Mucho hemos oído los queretanos, desde siempre, de Fray Junípero Serra y de su paso por el norte de nuestra entidad. Le hemos develado estatuas y admirado los prodigios de esas cinco misiones barrocas, enclavadas entre montañas, que sincretizan maravillosamente la iconografía religiosa con la forma de ver indígena.
Quien haya podido admirar las fachadas de Tilaco, de Tancoyol, de Landa, de Concá y de Jalpan, no habrá dejado de sentirse admirado de lo desbordante y rico de sus historias hechas piedra, de cara a una naturaleza aún impresionante.
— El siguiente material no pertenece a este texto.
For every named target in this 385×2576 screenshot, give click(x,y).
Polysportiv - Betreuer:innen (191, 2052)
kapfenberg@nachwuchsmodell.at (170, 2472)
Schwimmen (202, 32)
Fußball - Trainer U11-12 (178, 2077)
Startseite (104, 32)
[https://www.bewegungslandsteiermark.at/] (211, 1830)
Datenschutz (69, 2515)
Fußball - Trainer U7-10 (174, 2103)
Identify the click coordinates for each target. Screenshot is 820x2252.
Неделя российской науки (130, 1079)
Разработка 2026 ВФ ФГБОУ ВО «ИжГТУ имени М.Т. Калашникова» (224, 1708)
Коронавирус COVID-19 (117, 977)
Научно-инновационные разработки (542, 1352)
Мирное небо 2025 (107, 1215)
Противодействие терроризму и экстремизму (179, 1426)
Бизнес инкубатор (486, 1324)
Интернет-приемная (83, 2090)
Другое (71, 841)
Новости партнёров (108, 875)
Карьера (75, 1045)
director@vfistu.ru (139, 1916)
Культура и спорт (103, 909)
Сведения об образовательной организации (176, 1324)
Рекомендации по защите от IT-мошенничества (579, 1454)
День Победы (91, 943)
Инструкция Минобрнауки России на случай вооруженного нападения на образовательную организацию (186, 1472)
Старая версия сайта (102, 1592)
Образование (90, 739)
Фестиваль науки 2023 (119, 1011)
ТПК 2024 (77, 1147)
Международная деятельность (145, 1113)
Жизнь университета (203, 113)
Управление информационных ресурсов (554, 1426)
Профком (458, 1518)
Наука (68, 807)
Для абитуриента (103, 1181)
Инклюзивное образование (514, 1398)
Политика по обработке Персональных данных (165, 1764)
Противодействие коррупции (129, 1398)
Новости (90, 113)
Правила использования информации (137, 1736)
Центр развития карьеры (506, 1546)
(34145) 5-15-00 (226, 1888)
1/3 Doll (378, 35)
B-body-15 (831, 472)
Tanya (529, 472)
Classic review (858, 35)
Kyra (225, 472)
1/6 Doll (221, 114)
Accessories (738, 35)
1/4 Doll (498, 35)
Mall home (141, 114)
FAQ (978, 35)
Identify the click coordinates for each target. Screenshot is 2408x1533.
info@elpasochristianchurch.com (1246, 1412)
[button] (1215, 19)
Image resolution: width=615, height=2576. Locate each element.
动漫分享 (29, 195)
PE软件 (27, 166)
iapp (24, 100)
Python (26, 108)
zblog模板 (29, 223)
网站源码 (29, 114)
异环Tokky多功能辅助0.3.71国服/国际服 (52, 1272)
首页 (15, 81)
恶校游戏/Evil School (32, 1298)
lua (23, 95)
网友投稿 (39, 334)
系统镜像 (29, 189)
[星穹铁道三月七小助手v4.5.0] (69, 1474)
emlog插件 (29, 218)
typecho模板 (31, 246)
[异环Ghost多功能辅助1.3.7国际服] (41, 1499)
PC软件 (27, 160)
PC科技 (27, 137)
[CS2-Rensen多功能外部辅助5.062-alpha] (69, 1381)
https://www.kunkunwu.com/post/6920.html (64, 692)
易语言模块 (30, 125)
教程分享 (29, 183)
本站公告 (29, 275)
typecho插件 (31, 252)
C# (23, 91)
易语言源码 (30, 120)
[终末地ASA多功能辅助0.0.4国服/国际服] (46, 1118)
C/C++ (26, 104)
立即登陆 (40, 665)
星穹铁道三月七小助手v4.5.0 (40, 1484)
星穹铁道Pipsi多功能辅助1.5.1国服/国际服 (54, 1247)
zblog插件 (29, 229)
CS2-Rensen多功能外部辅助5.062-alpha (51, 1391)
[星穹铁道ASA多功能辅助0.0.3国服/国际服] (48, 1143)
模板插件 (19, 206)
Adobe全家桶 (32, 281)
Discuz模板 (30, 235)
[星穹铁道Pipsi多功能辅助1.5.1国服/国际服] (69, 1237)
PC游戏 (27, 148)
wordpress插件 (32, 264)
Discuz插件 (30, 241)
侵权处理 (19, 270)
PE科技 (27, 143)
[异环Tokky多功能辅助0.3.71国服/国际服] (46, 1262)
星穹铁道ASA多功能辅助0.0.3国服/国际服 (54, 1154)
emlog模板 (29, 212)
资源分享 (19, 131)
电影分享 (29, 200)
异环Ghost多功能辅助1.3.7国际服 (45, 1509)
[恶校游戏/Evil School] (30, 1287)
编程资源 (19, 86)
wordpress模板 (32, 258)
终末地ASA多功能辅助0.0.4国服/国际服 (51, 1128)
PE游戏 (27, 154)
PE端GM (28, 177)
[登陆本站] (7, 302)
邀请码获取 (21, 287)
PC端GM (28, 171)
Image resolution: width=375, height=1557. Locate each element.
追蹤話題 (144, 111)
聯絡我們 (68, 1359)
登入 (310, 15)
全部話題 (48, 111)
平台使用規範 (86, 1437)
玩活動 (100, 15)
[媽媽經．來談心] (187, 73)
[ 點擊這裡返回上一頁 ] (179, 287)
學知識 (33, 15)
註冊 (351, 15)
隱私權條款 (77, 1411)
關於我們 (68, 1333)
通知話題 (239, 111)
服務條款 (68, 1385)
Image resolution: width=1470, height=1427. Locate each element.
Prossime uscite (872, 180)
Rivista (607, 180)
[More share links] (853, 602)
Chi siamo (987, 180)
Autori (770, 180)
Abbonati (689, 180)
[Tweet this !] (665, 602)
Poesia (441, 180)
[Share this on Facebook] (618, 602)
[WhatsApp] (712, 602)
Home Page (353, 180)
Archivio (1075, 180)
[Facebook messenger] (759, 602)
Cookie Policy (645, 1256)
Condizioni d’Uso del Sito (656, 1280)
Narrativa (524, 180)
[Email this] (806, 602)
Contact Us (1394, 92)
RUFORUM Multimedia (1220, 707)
Miguel José Serra Ferrer, que tal era el nombre de Fray Junípero antes de ordenarse franciscano, nació en Petra de Mallorca cuando no hacía mucho había iniciado el siglo dieciocho, una centuria en la que viviría arriba de los setenta años. Era hijo de padres analfabetas, pero él, gracias a su incursión en el convento, se volvió doctor en Filosofía y en Teología, luego de haberse convertido en fraile a los dieciséis años.
Una aventurera pasión espiritual tenía en la sangre, sin lugar a dudas, cuando decidió trocar su vida como maestro de futuros frailes y cruzar el Atlántico, con un conato de naufragio incluido, en una aventura de casi cien días. Lo reafirmó cuando decidió emprender la travesía de Veracruz a la Ciudad de México a pie, lo que le acarrearía una lesión en una pierna, una picadura de algún insecto, se dice, que lo acompañaría el resto de su vida.
En el ecuador de aquel siglo dieciocho, el fraile franciscano aceptó gustoso dedicarle casi una década a los indígenas apostados en la ríspida región de la Sierra Gorda, emprendiendo una difícil tarea en la que ya otros habían fracasado.
De aquella, su aventura misionera que acompañaba con la enseñanza de diversos trabajos cotidianos –la ganadería, la agricultura, el tejido, entre otros-, nos queda la maravilla de esos cinco templos que hoy son considerados Patrimonio de la Humanidad.
Tras un infructuoso deseo de evangelizar en territorio apache, emprendió la segunda gran aventura de su vida, lanzándose a la Alta California, donde fundó otras nueve misiones. Tal fue la dimensión de su paso por aquellas tierras, hoy estadounidenses, que su figura luce para la posteridad como estatua en el Capitolio, en la capital de los Estados Unidos.
Por lo admirable de su vida es que resultan sorpresivas las protestas que en Estados Unidos se han dado ante su colocación en los altares. Protestas que han llegado incluso a vandalizar su tumba. Dicen, quienes estuvieron en contra de la canonización, que Junípero formó parte esencial de aquellos que, al llegar a esas californianas tierras, en nombre del Dios y del Rey de España sometieron y abusaron de los indígenas de la zona.
Yo no sé –no soy quien para saberlo- si Fray Junípero Serra merezca ser Santo. Lo que pienso es que fue un hombre de entregada convicción a lo que creía, y que en ese empeño entregó la vida.
Fue un personaje insustituible de su tiempo y sus circunstancias, que luchó firme y pasionadamente por lo que creía. Le agradezco enormemente su paso por Querétaro y su legado barroco. Y es que San Junípero Serra es también, desde hace unos días, un santo queretano.